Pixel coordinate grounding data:
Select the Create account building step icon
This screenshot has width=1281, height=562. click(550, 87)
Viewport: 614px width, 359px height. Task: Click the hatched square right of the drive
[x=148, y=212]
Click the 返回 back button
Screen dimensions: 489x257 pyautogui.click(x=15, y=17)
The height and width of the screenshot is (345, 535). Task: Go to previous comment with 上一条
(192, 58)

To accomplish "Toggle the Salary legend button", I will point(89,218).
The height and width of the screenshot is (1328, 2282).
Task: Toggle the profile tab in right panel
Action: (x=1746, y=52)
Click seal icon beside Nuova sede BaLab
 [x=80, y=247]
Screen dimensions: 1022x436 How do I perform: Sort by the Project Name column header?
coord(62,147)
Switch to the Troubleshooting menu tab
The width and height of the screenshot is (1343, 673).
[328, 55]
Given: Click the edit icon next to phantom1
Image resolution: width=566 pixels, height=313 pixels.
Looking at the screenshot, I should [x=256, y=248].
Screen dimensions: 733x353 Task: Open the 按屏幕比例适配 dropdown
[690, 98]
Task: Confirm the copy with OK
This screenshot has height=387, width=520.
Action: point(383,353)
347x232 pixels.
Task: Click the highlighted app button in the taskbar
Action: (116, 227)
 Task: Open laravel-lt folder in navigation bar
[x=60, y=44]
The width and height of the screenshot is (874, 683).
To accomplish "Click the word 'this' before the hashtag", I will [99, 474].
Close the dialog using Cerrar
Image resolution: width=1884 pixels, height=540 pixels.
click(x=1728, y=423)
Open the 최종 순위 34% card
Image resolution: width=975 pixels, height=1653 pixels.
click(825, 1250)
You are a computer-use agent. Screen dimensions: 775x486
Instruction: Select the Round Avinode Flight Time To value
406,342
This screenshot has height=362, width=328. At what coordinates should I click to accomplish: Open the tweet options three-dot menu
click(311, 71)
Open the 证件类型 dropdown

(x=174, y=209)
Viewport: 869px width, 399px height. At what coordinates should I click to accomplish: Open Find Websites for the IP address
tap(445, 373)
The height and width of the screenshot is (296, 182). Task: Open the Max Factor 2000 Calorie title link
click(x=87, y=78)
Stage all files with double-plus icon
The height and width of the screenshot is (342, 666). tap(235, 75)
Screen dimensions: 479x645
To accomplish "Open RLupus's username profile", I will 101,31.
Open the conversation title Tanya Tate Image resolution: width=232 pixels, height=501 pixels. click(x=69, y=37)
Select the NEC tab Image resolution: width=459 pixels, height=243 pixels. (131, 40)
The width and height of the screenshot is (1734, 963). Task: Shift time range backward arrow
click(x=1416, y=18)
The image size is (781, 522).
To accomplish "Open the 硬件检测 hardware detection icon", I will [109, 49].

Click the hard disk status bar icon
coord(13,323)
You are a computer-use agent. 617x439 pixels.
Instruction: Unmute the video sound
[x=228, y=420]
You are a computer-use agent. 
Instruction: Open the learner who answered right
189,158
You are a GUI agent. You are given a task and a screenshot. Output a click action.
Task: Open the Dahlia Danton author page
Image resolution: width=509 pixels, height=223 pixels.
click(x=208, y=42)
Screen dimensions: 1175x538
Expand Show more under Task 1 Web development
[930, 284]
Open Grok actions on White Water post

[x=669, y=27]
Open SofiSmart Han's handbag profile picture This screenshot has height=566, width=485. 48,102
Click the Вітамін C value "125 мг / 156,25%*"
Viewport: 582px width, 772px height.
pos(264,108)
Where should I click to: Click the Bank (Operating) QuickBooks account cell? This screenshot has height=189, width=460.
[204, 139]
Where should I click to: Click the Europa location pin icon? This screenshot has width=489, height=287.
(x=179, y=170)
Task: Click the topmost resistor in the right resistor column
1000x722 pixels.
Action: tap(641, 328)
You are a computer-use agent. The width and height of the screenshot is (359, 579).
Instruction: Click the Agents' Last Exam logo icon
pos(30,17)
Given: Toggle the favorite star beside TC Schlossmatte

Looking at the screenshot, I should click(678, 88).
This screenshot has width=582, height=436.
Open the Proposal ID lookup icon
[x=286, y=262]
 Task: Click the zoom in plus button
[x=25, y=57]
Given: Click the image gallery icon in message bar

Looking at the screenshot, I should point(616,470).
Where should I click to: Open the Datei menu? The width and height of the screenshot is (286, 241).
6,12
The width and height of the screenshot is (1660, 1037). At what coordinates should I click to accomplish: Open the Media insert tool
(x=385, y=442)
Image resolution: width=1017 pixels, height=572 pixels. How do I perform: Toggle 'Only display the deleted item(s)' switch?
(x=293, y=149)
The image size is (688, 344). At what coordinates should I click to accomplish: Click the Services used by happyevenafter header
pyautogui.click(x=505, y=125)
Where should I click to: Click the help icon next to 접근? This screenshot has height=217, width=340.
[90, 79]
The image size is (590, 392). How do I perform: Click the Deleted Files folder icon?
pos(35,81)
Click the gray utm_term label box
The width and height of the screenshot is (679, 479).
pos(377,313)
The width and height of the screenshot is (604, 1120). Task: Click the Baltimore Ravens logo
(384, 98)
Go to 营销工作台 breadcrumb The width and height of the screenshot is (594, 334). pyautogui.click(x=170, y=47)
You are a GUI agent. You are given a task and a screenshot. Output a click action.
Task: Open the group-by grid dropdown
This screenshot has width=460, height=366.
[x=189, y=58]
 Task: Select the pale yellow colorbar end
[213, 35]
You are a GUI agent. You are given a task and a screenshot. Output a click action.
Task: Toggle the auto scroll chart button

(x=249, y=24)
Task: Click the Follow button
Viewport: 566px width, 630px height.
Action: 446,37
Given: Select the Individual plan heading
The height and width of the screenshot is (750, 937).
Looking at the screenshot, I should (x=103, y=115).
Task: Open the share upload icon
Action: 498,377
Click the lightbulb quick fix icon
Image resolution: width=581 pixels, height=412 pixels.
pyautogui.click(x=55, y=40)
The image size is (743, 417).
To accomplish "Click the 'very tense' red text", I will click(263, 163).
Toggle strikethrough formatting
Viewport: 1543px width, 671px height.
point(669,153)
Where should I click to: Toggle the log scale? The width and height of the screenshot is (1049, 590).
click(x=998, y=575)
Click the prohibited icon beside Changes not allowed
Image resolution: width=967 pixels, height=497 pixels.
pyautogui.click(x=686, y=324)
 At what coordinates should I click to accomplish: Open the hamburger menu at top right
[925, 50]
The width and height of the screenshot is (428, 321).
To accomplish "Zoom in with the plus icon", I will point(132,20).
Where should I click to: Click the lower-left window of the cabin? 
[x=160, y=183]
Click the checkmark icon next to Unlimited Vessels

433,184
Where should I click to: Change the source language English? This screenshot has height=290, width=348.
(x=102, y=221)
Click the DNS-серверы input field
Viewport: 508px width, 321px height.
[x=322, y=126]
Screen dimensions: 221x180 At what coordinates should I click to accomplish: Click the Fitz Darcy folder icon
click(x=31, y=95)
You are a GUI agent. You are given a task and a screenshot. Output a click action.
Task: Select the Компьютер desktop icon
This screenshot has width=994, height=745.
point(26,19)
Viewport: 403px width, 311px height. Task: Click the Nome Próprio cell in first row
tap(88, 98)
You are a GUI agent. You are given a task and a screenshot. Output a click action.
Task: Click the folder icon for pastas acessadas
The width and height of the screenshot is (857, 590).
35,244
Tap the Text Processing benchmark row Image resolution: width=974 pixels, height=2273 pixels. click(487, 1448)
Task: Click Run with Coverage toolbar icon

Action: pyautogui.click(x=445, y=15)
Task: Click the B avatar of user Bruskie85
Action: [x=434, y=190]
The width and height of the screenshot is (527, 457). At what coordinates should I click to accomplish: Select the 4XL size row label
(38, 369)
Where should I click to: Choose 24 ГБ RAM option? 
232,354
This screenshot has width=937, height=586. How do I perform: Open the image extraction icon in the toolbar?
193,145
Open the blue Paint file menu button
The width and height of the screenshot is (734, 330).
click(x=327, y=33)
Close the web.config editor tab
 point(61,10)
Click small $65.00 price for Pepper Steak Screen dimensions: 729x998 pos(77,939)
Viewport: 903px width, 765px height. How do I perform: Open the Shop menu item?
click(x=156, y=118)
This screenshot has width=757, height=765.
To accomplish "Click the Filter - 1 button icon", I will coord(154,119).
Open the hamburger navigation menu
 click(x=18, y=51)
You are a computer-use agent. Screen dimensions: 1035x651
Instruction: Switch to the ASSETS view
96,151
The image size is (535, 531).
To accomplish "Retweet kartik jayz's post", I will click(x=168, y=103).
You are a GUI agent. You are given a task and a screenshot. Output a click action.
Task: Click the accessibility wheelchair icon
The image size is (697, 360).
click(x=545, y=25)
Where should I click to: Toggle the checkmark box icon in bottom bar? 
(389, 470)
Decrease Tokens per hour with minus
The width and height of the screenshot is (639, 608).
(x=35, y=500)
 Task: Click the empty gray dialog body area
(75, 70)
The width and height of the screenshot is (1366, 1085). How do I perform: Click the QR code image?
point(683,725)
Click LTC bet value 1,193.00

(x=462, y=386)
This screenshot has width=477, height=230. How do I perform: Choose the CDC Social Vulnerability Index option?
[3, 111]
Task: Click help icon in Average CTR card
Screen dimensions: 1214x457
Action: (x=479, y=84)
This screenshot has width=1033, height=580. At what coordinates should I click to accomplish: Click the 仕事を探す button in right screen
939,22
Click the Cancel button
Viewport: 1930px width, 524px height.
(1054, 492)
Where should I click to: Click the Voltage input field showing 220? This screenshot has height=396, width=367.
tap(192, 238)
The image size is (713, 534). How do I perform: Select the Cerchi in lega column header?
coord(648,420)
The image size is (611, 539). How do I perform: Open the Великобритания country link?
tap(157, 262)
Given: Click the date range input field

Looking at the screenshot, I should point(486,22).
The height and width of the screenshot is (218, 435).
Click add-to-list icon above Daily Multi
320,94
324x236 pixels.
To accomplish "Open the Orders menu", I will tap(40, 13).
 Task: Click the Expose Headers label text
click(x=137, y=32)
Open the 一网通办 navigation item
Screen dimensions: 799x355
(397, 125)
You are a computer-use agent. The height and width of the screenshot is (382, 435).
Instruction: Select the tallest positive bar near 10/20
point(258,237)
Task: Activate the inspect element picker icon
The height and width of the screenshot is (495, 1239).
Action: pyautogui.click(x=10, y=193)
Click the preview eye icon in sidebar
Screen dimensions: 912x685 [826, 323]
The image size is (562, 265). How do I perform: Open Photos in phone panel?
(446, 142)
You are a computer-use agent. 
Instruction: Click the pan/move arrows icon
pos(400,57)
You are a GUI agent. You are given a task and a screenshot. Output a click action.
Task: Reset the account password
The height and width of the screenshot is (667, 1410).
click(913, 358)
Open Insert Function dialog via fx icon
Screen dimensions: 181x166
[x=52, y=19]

TO DO:
Each line above that includes "computer" should be shown.

EXERCISE ANSWER:
You are a computer-use agent. Screen dimensions: 775x486
You are a computer-use agent. 617x439 pixels.
You are a computer-use agent. 
You are a computer-use agent. The width and height of the screenshot is (359, 579).
You are a computer-use agent. Screen dimensions: 1035x651
You are a computer-use agent. The height and width of the screenshot is (382, 435).
You are a computer-use agent. 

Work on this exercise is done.